Micro-computed tomographic evaluation of the shaping ability of three nickel-titanium rotary systems in the middle mesial canal of mandibular first molars: an ex vivo study based on 3D printed tooth replicas

Abstract

Abstract Background The preparation of the middle mesial (MM) canal of mandibular molars represents a challenge because it is often curved, narrow, and close to the root concave. The purpose of this study was to evaluate the ex vivo shaping ability of 3 nickel-titanium (NiTi) rotary systems in the MM canal using 3D printed resin tooth replicas. Methods A permanent mandibular first molar with a MM canal was acquired from a pool of extracted teeth and reproduced by a 3D printer. The resin tooth replicas (n = 18) were equally assigned to 3 groups for the evaluation of the shaping abilities of 3 NiTi rotary systems (OneShape [OS], Twisted Files [TF], and ProTaper Gold [PTG]) according to the manufacturer’s recommendations. The tooth replicas were scanned by micro-computed tomography (micro-CT) twice before and after instrumentation of the mesiobuccal (MB), mesiolingual (ML), and MM root canals. After 3D reconstruction, the canal straightening, change of root canal volume and surface area, the mesial and distal canal wall thickness and canal transportation at the levels of 1, 2, and 3 mm below furcation were assessed. One-way variance analysis and Turkey’s post hoc test were used for comparisons of the means among different groups, and paired-t test was used to compare the mesial and distal sides of the mesial roots.
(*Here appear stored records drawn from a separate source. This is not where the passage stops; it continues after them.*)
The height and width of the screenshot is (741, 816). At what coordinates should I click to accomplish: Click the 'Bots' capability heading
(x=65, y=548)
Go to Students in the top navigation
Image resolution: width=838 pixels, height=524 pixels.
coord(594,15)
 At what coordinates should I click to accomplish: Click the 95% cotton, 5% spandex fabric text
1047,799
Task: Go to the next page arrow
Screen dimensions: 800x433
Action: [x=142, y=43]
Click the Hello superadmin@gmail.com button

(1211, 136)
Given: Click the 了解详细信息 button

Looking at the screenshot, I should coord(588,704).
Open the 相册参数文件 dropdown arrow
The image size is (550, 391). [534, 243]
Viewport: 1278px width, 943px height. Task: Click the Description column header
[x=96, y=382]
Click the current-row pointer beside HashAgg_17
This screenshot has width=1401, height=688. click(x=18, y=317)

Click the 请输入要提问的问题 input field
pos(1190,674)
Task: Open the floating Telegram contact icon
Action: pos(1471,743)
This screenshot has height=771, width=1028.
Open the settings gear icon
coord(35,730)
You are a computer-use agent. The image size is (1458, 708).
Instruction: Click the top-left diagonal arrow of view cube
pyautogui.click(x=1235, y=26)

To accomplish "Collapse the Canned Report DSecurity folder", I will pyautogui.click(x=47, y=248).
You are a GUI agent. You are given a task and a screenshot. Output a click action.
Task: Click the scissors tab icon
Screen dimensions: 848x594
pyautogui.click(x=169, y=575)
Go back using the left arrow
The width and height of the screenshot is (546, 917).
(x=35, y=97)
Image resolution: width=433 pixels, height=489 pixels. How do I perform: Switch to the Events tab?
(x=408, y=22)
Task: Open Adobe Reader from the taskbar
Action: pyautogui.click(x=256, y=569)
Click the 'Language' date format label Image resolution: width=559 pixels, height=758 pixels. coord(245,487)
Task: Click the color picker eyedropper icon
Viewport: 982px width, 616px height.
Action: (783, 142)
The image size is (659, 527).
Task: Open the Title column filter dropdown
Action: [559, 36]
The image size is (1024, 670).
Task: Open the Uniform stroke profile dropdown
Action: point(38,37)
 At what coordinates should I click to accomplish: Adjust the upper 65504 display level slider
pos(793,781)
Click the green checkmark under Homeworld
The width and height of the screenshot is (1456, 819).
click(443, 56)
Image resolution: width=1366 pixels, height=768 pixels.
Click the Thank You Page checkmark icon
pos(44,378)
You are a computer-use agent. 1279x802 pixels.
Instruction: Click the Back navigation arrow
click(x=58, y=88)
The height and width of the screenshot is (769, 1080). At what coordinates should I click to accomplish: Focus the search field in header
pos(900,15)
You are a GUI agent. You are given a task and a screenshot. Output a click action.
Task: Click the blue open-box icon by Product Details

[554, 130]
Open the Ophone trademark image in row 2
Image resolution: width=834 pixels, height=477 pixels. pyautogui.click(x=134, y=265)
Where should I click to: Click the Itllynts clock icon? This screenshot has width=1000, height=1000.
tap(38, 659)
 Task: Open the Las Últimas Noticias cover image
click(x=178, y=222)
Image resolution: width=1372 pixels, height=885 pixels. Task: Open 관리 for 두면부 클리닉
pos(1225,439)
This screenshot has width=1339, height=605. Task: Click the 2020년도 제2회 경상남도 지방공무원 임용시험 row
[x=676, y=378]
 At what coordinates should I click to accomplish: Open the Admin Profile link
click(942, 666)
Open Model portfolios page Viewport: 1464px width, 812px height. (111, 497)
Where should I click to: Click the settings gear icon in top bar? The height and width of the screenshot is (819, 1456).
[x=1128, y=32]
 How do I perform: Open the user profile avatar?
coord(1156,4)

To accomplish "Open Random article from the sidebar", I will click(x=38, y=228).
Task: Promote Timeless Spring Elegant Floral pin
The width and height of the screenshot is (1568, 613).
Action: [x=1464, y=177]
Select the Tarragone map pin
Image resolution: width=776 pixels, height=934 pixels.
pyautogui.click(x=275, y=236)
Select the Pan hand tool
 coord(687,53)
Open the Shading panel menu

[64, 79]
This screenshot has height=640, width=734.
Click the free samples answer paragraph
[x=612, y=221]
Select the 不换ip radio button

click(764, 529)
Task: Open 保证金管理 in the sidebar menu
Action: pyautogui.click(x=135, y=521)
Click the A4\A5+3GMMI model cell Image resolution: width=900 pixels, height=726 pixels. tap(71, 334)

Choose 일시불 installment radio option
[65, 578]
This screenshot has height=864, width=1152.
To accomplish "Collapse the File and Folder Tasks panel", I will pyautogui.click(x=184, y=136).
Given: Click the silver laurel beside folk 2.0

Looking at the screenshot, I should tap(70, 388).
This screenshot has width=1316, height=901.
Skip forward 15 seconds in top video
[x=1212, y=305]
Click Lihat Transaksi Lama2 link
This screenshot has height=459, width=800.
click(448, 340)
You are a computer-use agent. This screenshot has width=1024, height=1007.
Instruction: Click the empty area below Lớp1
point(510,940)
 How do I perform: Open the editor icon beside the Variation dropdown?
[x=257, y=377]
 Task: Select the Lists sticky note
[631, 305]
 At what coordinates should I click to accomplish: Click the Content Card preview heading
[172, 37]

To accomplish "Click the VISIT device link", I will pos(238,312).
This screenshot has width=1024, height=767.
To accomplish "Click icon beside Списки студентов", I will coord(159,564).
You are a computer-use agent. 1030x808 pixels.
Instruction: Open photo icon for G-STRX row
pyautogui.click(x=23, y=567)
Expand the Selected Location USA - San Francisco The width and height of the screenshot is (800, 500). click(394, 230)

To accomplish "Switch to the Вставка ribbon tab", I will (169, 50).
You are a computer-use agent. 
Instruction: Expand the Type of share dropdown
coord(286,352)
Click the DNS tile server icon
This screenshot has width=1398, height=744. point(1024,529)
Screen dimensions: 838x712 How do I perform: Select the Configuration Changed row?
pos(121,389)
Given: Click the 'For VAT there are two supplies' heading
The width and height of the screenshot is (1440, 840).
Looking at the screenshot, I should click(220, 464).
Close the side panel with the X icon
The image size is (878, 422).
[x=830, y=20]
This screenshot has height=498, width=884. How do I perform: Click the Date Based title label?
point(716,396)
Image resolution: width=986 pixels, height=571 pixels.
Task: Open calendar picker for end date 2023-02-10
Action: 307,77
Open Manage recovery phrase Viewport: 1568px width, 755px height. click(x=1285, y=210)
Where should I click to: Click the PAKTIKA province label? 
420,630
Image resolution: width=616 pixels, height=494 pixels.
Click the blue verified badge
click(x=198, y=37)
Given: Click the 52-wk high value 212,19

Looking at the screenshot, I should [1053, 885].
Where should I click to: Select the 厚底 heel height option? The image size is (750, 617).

Results As compared with OS and TF, the use of PTG in preparation of MM canals resulted in significantly more straightening of canal curvature (p < 0.05), greater post-instrumentation canal volume and surface area, and thinner mesial and distal remaining canal wall thickness at 1, 2 and 3 mm below furcation (all p < 0.05). Regarding the root canal transportation in the mesiodistal direction, there was no significant difference among the 3 instruments (all p > 0.05) after the preparation of the MB and ML canals. However, in the MM canal, more pronounced transportation was detected in the PTG group at 2 mm below furcation, and in the TF group at 3 mm below furcation as compared with the other 2 systems (both p < 0.05). Conclusions 3D printed tooth replicas have the advantages of consistency and can be an ideal model to evaluate the shaping ability of different instruments in the MM canal. OS and TF files performed similarly and both are appropriate for shaping the MM canal, while PTG may cause excessive and uneven resin removal, especially near the furcation, and may lead to root fragility and procedural errors.